[DATA FOR THIS TASK Boundary: Start]

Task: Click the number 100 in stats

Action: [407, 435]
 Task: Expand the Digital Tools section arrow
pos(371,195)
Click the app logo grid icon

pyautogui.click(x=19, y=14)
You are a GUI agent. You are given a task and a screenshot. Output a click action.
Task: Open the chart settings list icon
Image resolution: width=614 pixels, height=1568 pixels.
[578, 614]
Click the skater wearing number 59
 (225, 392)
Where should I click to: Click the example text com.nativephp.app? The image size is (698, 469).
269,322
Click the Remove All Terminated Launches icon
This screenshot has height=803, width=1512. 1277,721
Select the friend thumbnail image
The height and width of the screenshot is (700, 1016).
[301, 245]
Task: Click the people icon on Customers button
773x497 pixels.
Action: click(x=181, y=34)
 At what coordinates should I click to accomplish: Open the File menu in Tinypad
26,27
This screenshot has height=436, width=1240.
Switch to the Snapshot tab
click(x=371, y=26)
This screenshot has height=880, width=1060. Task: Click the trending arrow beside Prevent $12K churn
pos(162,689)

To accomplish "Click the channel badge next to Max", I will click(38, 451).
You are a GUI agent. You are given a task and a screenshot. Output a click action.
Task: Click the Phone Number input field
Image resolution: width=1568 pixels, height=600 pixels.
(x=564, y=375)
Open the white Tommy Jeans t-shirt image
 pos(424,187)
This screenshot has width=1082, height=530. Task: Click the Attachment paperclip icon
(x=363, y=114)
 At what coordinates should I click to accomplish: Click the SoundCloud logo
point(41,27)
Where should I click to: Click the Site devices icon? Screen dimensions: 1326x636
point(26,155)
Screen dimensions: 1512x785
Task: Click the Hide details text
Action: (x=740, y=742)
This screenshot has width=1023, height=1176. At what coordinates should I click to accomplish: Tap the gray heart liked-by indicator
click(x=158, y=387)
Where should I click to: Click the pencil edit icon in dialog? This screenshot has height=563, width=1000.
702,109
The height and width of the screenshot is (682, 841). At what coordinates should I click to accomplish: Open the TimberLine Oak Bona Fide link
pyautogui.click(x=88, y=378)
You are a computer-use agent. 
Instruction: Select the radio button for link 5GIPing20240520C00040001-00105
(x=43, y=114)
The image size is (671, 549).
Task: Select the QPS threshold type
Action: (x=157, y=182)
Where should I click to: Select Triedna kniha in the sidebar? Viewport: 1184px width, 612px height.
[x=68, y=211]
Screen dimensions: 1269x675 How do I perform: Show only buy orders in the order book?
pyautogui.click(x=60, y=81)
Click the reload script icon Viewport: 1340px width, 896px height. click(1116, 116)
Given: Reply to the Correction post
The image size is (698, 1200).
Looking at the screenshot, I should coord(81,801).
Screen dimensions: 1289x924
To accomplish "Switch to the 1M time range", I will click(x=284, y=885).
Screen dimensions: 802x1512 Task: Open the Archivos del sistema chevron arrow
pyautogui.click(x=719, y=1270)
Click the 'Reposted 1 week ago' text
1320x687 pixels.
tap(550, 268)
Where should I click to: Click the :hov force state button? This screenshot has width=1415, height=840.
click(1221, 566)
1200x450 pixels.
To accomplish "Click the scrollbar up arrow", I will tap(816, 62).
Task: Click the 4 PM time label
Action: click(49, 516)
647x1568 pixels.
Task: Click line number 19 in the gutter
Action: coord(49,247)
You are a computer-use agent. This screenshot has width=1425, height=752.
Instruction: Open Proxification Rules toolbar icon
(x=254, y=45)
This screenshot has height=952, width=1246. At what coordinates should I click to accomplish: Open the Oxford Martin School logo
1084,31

[DATA FOR THIS TASK Boundary: End]

*WHAT YOU WILL DO*.
If a line in the records above contains "agent", copy that line.

*SOLUTION BELOW*.
You are a GUI agent. You are given a task and a screenshot. Output a click action.
You are a GUI agent. You are given a task and a screenshot. Output a click action.
You are a computer-use agent. 
You are a computer-use agent. This screenshot has width=1425, height=752.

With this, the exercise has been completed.